BEYROUTH — L’Arabie saoudite a suspendu vendredi deux ententes militaires d’une valeur globale de 4 milliards $ US avec le Liban. Riyad cherche ainsi à punir Beyrouth, après que les dirigeants libanais se soient rangés derrière l’Iran dans la querelle qui oppose les deux puissances régionales.
Le Liban est profondément divisé quant à la manière appropriée de gérer la guerre civile qui fait rage en Syrie voisine.
La première entente, d’une durée de quatre ans et d’une valeur de 3 milliards $ US, prévoyait l’achat d’armes françaises pour le Liban par l’Arabie saoudite.
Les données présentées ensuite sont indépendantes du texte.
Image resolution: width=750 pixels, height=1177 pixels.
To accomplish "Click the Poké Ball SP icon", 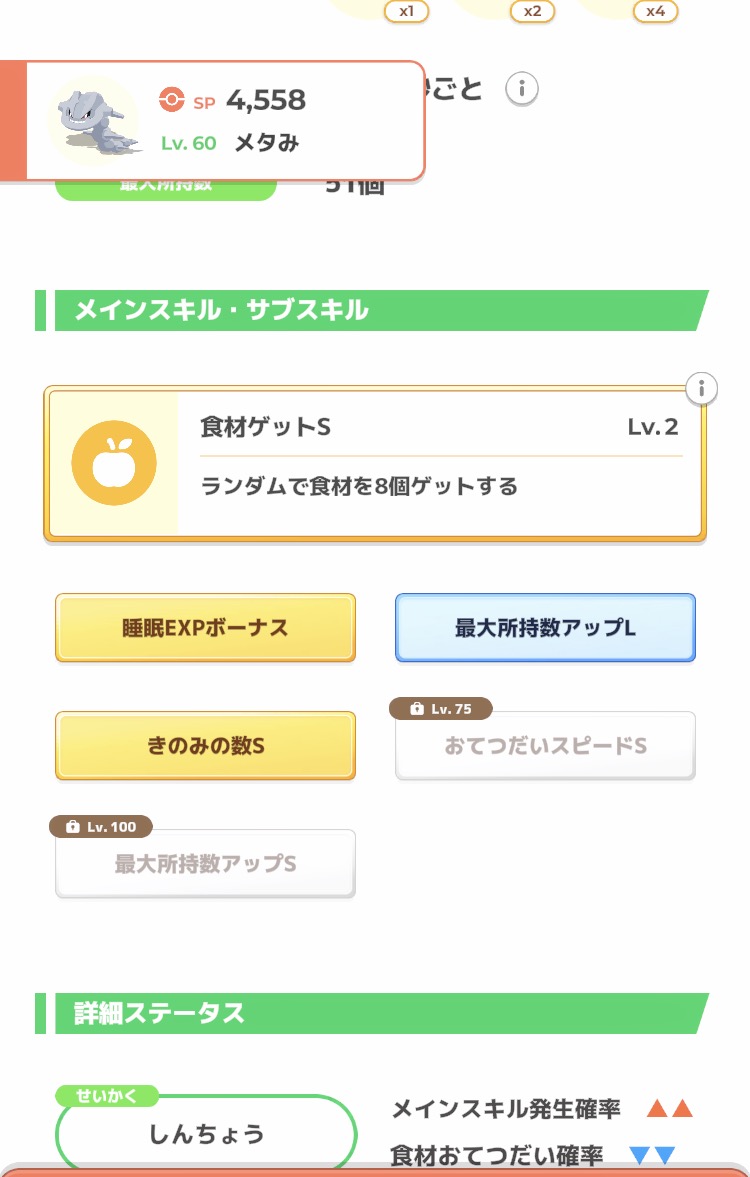I will 172,100.
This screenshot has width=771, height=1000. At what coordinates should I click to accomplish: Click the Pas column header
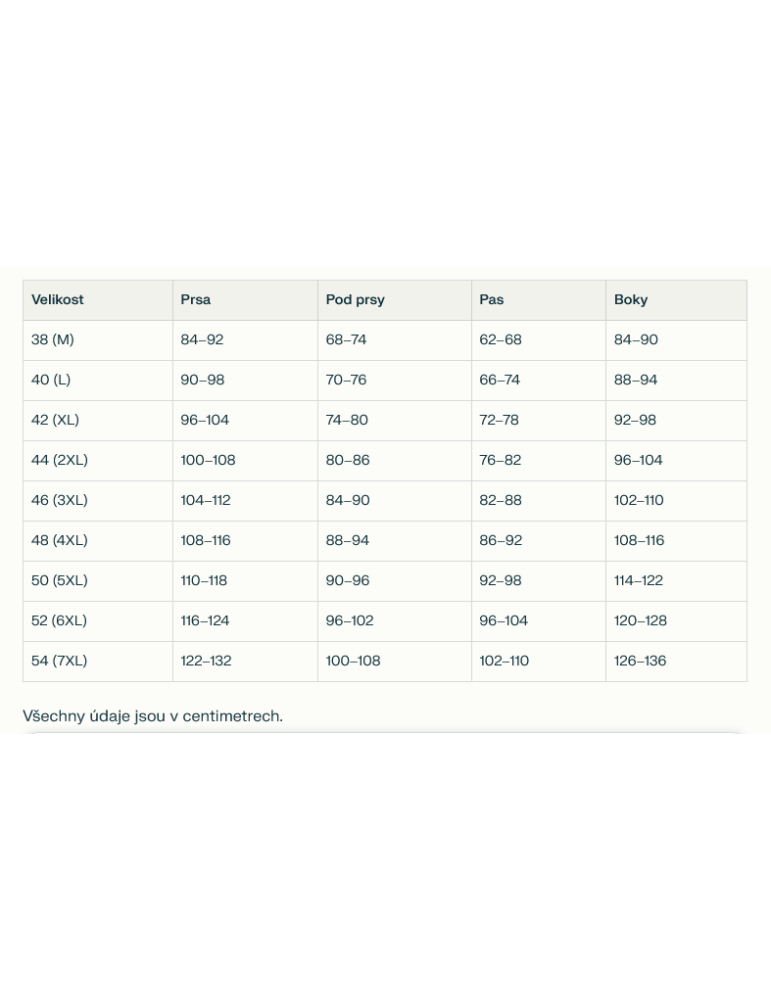pyautogui.click(x=492, y=300)
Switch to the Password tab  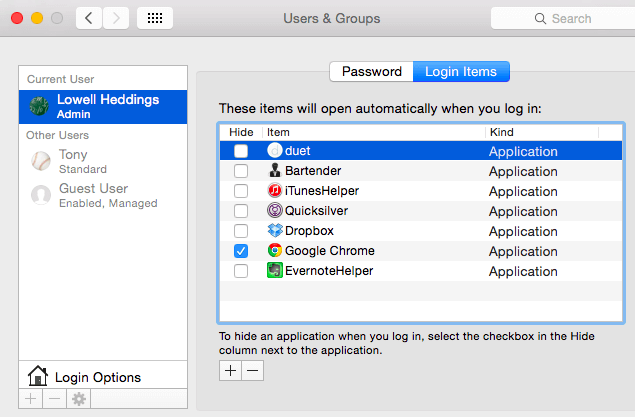click(x=371, y=72)
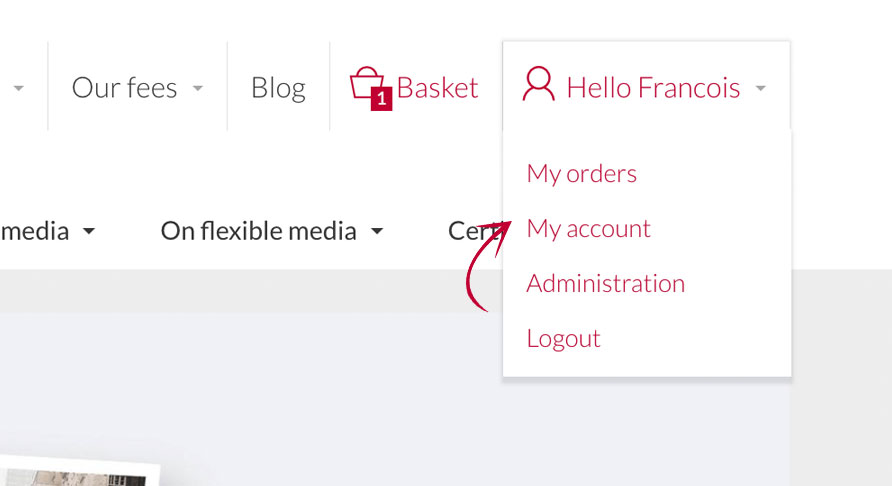The width and height of the screenshot is (892, 486).
Task: Go to the Blog page
Action: (x=278, y=88)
Le Liban a déjà reçu, l’an dernier, des missiles antichar Milan sophistiqués.
La deuxième entente, d’une valeur de 1 milliard $ US, visait à appuyer la police libanaise.
La décision a été prise après que le ministre libanais des Affaires étrangères, Gibran Bassil, ait refusé d’appuyer deux résolutions saoudiennes contre l’Iran lors de rencontres récentes des ministres arabes et musulmans des Affaires étrangères.
M. Bassil est le président d’une formation politique de droite qui compte parmi les principaux alliés du groupe libanais Hezbollah, qui est appuyé par l’Iran.
Riyadh a rompu ses relations diplomatiques avec l’Iran plus tôt cette année, après que des manifestants aient attaqué des intérêts diplomatiques saoudiens en Iran.
L’Arabie saoudite avait précédemment exécuté un important leader religieux chiite.
L’armée libanaise est traditionnellement équipée par les États-Unis et la France, mais elle est généralement perçue comme étant plus faible que le Hezbollah.